15.3 Within thirty (30) days after receipt of Tenant’s notice of exercise, Landlord shall notify Tenant in writing of Landlord’s estimate of the Base Monthly Rent for the Extension Period, based on the provisions of Paragraph 15.2 above. Within ten (10) business days after receipt of such notice from Landlord, Tenant may elect to withdraw the exercise of its extension option by delivering written notice of such withdrawal to Landlord. If Tenant does not elect to withdraw its exercise, then within thirty (30) days after receipt of such notice from Landlord, Tenant shall have the right either to (i) accept Landlord’s statement of Base Monthly Rent as the Base Monthly Rent for the Extension Period; or (ii) elect to arbitrate Landlord’s estimate of Fair Market Rent, such arbitration to be conducted pursuant to the provisions hereof. Failure on the part of Tenant to require arbitration of Fair Market Rent within such 30-day period shall constitute acceptance of the Base Monthly Rent for the applicable extension period as calculated by Landlord. If Tenant elects arbitration, the arbitration shall be concluded within 90 days after the date of Tenant’s election, subject to extension for an additional 30-day period if a third arbitrator is required and does not act in a timely manner. To the extent that arbitration has not been completed prior to the expiration of any preceding period for which Base Monthly Rent has been determined, Tenant shall pay Base Monthly Rent at 95% of the rate calculated by Landlord, with the potential for an adjustment to be made once Fair Market Rent is ultimately determined by arbitration.
15.4 In the event of arbitration, the judgment or the award rendered in any such arbitration may be entered in any court having jurisdiction and shall be final and binding between the parties. The arbitration shall be conducted and determined in the City and County of San Francisco in accordance with the then prevailing rules of the American Arbitration Association or its successor for arbitration of commercial disputes except to the extent that the procedures mandated by such rules shall be modified as follows:
     (a) Tenant shall make demand for arbitration in writing within thirty (30) days after service of Landlord’s determination of Fair Market Rent given under Paragraph 15.3 above, specifying therein the name and address of the person to act as the arbitrator on its behalf. The arbitrator shall be qualified as a real estate appraiser familiar with the Fair Market Rent of similar industrial, research and development, or office space in the Irvine Spectrum market area who would qualify as an expert witness over objection to give opinion testimony addressed to the issue in a court of competent jurisdiction. Failure on the part of Tenant to make a proper demand in a timely manner for such arbitration shall constitute a waiver of the right thereto. Within fifteen (15) days after the service of the demand for arbitration, Landlord shall give notice to Tenant, specifying the name and address of the person designated by Landlord to act as arbitrator on its behalf who shall be similarly qualified. If Landlord fails to notify Tenant of the appointment of its arbitrator, within or by the time above specified, then the arbitrator appointed by Tenant shall be the arbitrator to determine the issue.

32.
● ● ●
Problem to work on:
Answer these questions from the lease excerpt above:
1. How many business days does Tenant have to withdraw its exercise of the extension option after receiving Landlord's rent estimate?
2. If arbitration is not finished in time, at what percentage of Landlord's calculated rate does Tenant pay Base Monthly Rent?
3. Where is the arbitration to be conducted and determined?

Dataset excerpt:
● ● ●
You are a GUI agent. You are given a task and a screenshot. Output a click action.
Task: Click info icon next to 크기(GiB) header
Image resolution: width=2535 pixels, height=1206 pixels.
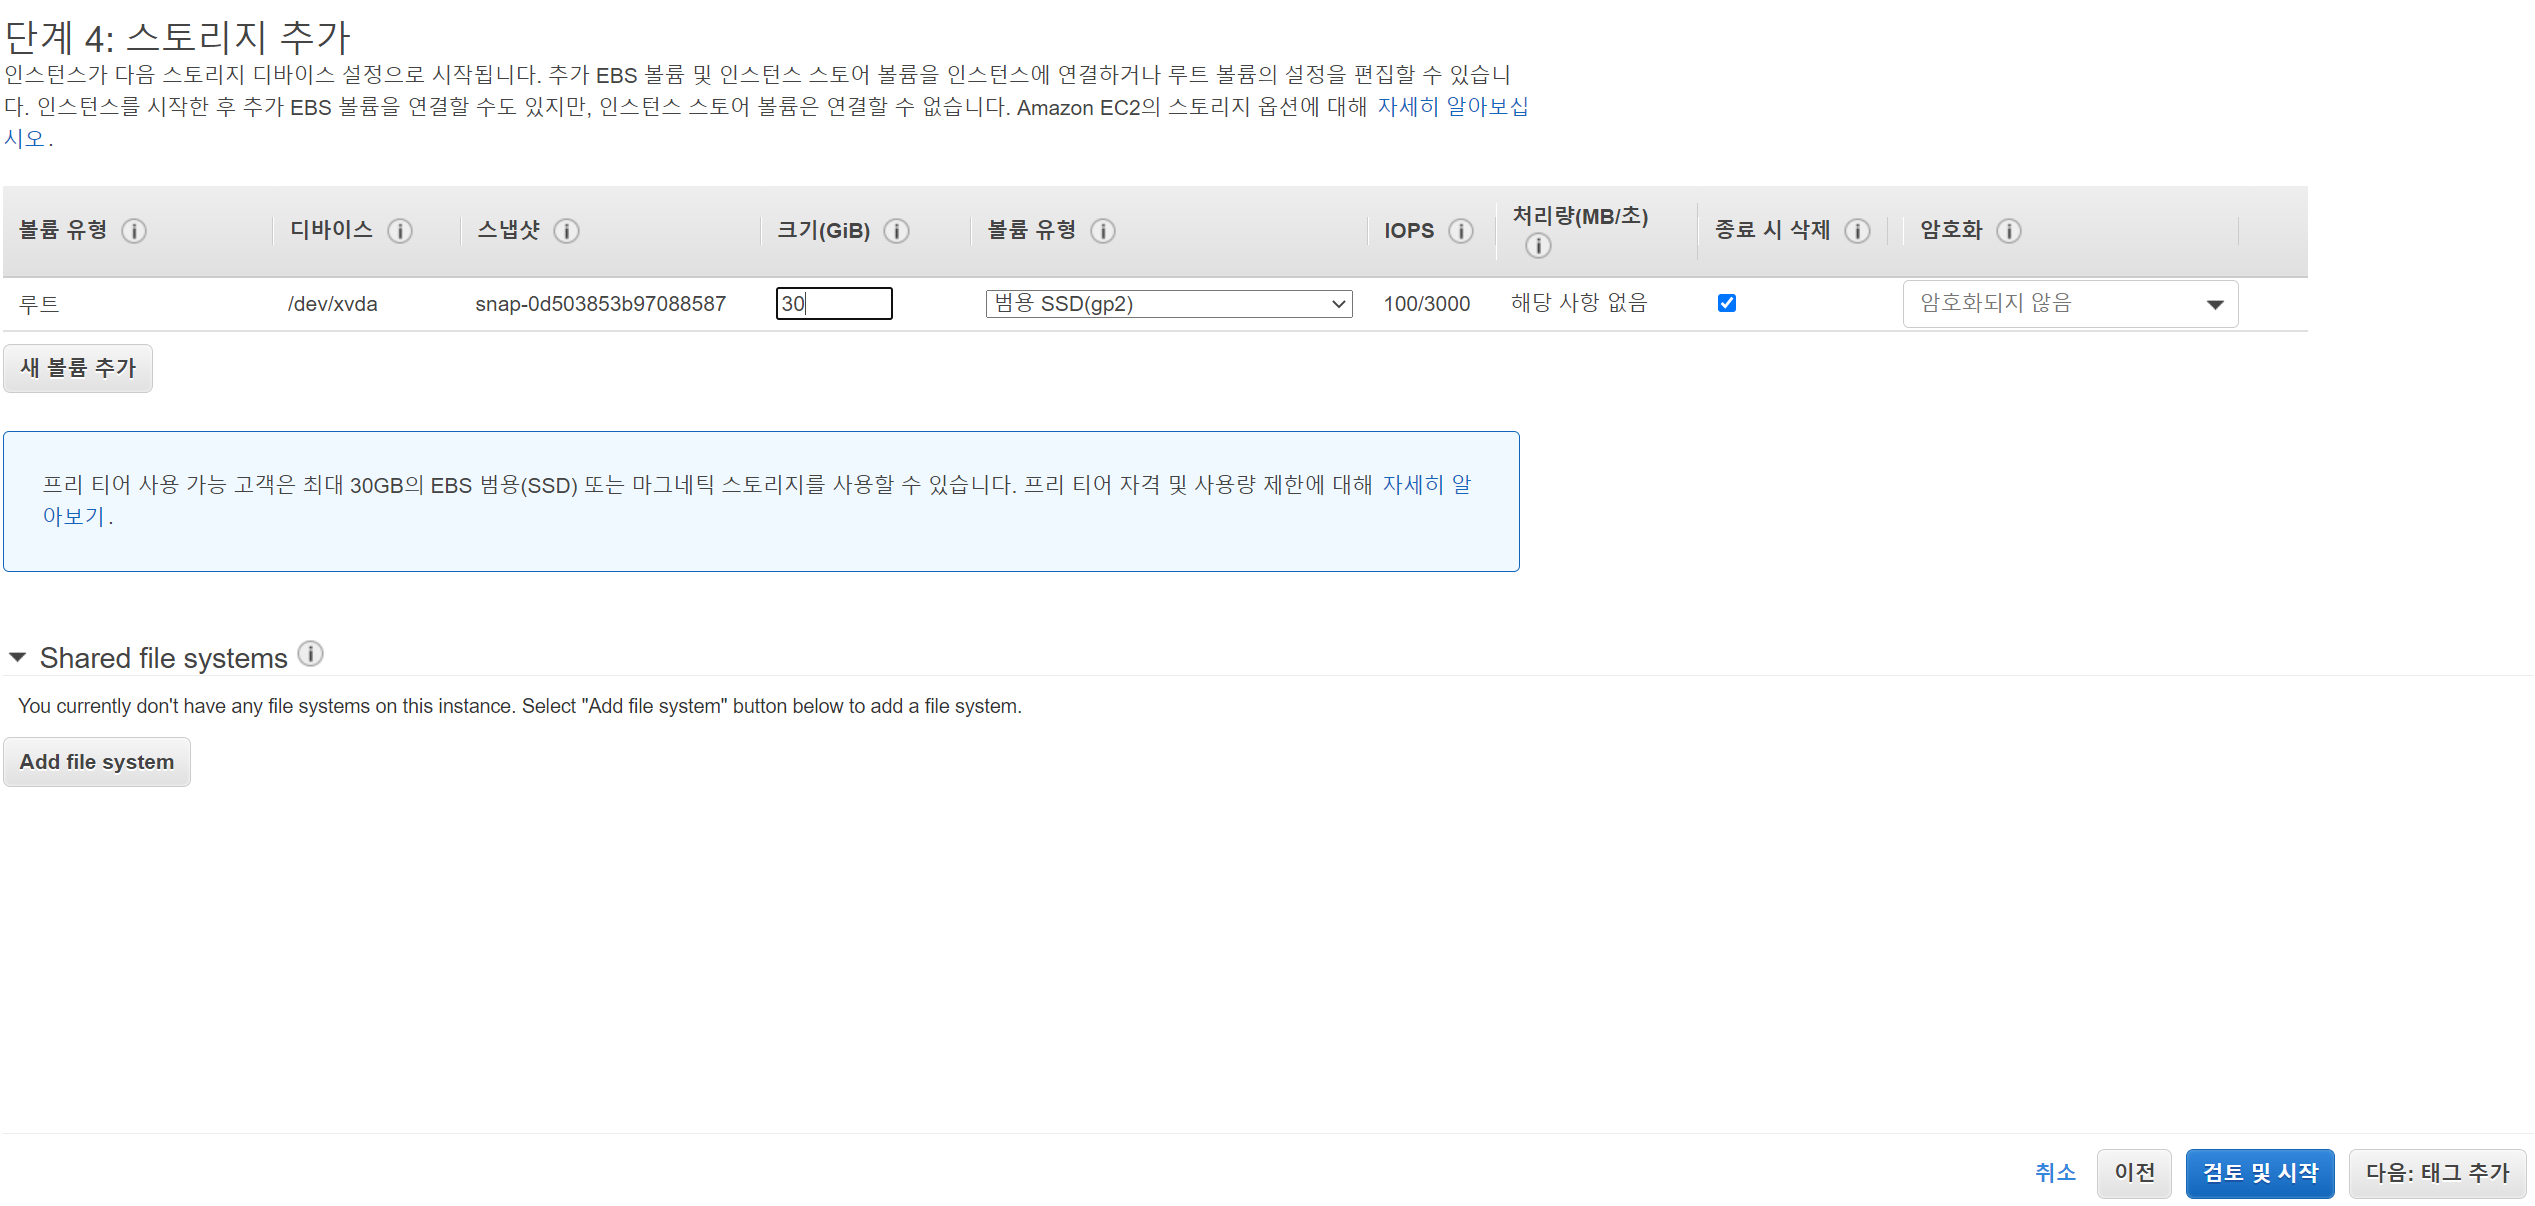tap(897, 231)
● ● ●
Solution:
1. Ten (10) business days.
2. 95%.
3. In the City and County of San Francisco.